This repository contains the implementation of an innovative image encryption technique using the Lorenz equation and chaotic systems. This method provides a robust solution for encrypting digital images, ensuring their security and integrity.
This project explores the use of chaotic systems, specifically the Lorenz equation, in the field of image encryption. By leveraging the unpredictability of chaos theory, we have developed a method that enhances the security of digital images against unauthorized access.
- Lorenz Equations: A set of three ordinary differential equations used to model chaotic systems.

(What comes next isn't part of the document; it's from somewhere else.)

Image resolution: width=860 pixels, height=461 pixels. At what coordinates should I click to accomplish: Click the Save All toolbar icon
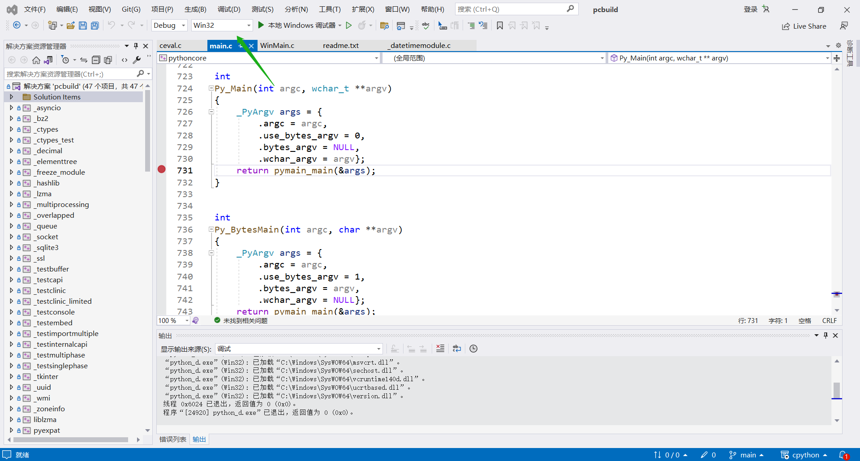(x=95, y=26)
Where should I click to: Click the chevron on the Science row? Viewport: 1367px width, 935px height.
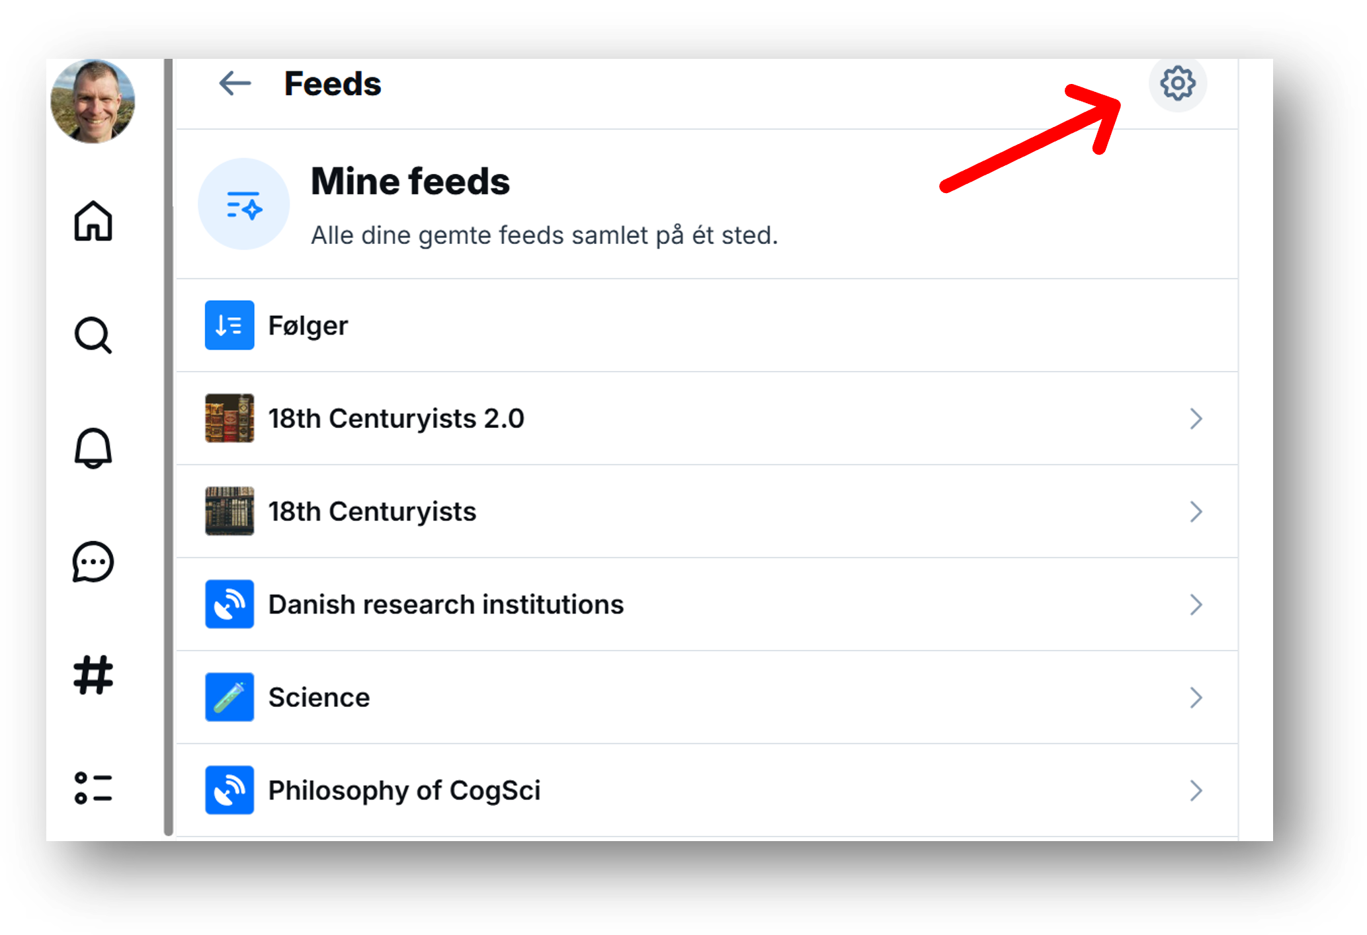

- RK Method (Runge Kutta Methods): Numerical methods for solving ordinary differential equations, critical in our encryption algorithm.
matplotlib
numpy
- Run the
ImageEncryption.py
file. - To change the image that is being encrypted, modify the path of the image mentioned in line number 56 of the code.
- This process will generate the actual image that is being used.
- The encrypted image will be displayed.
- The decrypted image using the actual key will be shown.
- The decrypted image using an improper key will also be displayed for comparison.
The codebase includes algorithms for encrypting and decrypting images using the Lorenz system's chaotic behavior. The methodology involves applying the RK-4 (Runge Kutta) method to generate encryption keys and performing XOR operations for the encryption process.
- Ability to secure digital images using a robust encryption algorithm.
- Utilization of Lorenz equations and chaotic systems for generating unpredictable encryption keys.
- Implementation of the RK-4 method for precise calculations in the encryption process.
This is an open-source project. Contributions are welcome.
- Development of a Python-based GUI for easier interaction with the encryption tool.
- Extension of the algorithm to support other image formats and text encryption.
- Exploration of other numerical methods to further enhance encryption efficiency.